Hay algo que no comprendo bien, pero tal vez me falta información. En lo que va de año, nuestros vecinos franceses le han metido mano a un montón de barcos que pasaban frente a sus costas soltando mierda. No hablo de vertidos en puertos ni derrames a lo bestia, sino de esos barcos que limpian tanques, sentinas y cosas así mientras navegan. Según las estadísticas, la suma anual de esos vertidos en alta mar equivale, a veces, a una marea negra. Con ese motivo los gabachos llevan empapelada una docena larga de barcos, tras sorprenderlos con reconocimientos aéreos o satélites, contaminando mar adentro. Y no sólo los que ensucian a veinte o treinta millas de la costa. Al mercante maltés Nova Hollandia lo trincaron de marrón setenta millas al oeste de la punta de Raz; y al chipriota Pantokratoras, cuando pasaba frente al Finisterre bretón, dos meses después de que lo pillaran vaciando algo ciento veinticinco millas al sudoeste de Penmarch. Quiero decir con esto que, aunque un pelín fantasmas, ya saben, la Frans y todo eso, nuestros vecinos de arriba se toman las cosas marinas en serio. Allí, quien la hace, la paga.

En España, una de dos: o el único barco que contaminó fue el Prestige, o a esa cuenta le están cargando, por comodidad y para no complicarse la vida, cuanto desaguisado marítimo vino después. Porque ya me contarán. Desde entonces no hay apenas nombres, ni responsables. Alguna cosilla suelta, un vertido por aquí, un chorrito por allá. Poca cosa. Como ese infeliz barco cargado de borregos que lleva un año pudriéndose en un puerto gallego. Porque eso sí: aquí sobre el papel todo es rigurosísimo, claro, y cuando al fin cae alguien, para que no se diga, se la endiñan hasta las amígdalas. Pregúntenselo al capitán Apóstolos Manguras, que se ha comido las suyas y las del ministro, el desgraciado, y ya sólo les falta fusilarlo. O tal vez lo que ocurre es que trincan muchos barcos delincuentes, pero en secreto. Puede ser, aunque me temo lo más probable: que aquí no se detecte, ni se sancione, ni se trinque a casi nadie. Misterios de la alta mar española y salada.
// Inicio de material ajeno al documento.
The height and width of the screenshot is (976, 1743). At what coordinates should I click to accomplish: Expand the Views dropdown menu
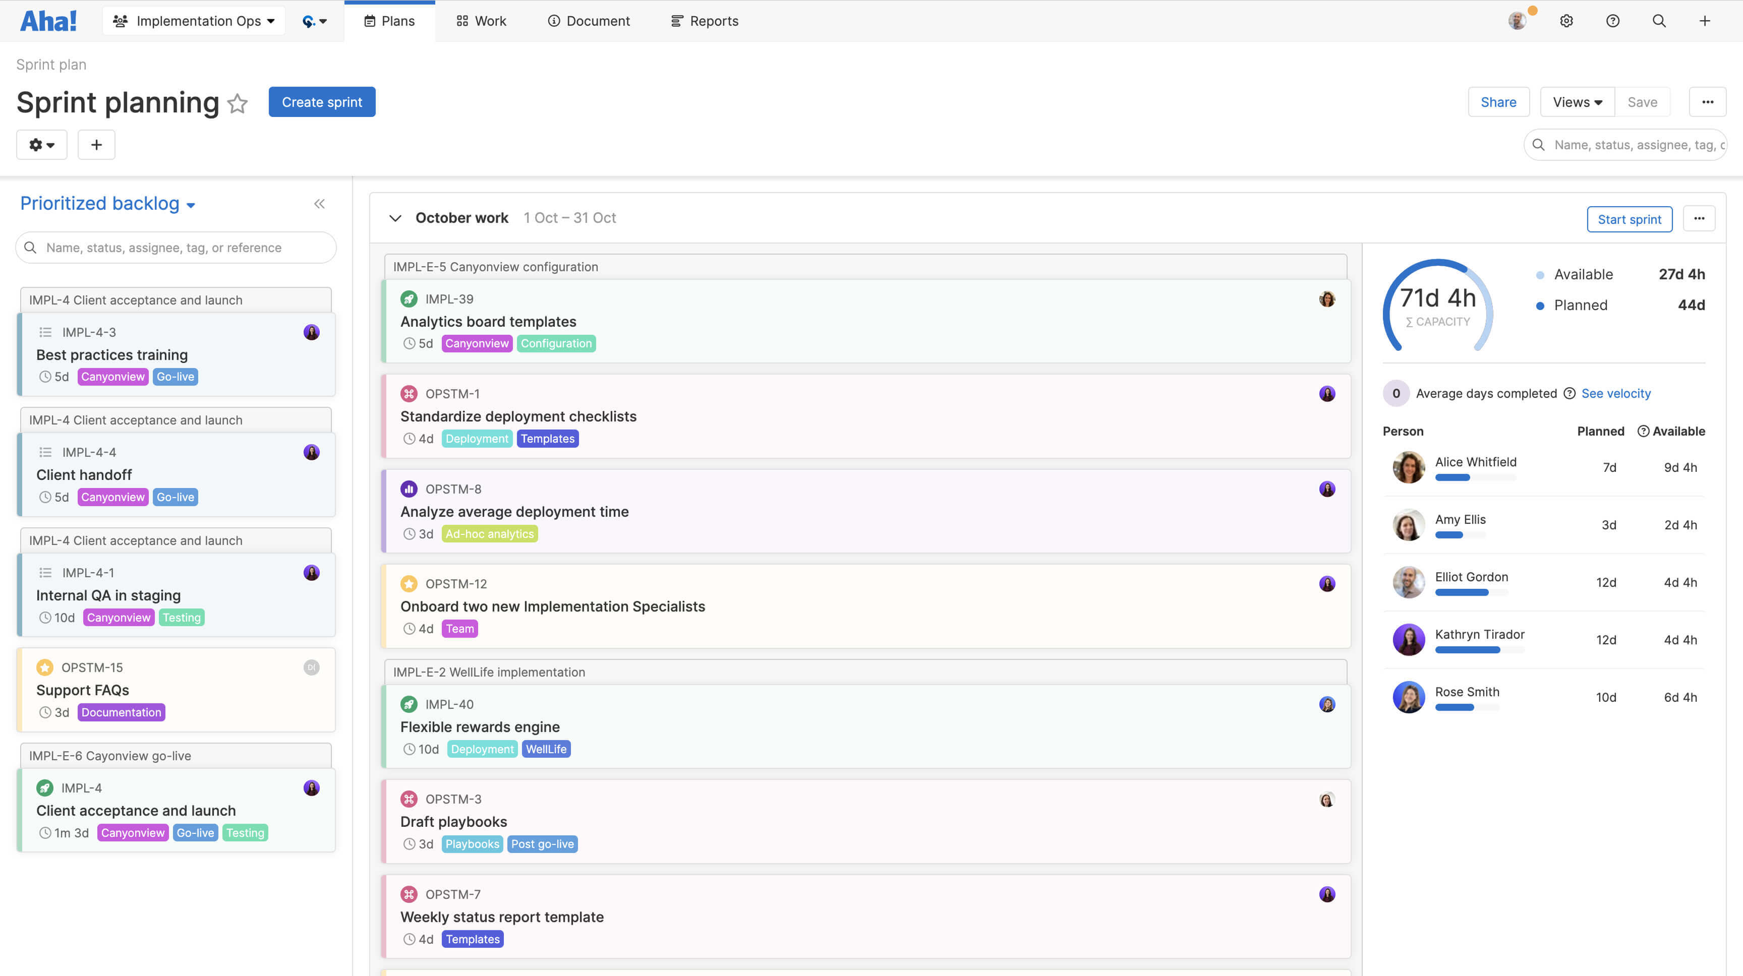pyautogui.click(x=1577, y=102)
Sobre todo teniendo en cuenta que, lo mismo que los franchutes, España tiene información por satélite, supongo, aviones de vigilancia marítima y una Armada, o sea, una Marina de guerra entre cuyas competencias deberían contarse tales cosas. Y disculpen si uso la palabra guerra, socialmente incorrecta; pero no se me ocurre otra, la verdad, para una Marina que lleva cañones, por muy humanitarias y oenegés que se hayan vuelto nuestras fuerzas de tierra, mar y aire. Tengo entendido que el ministro Bono estudia seriamente la posibilidad de llamarla Marinos sin Fronteras.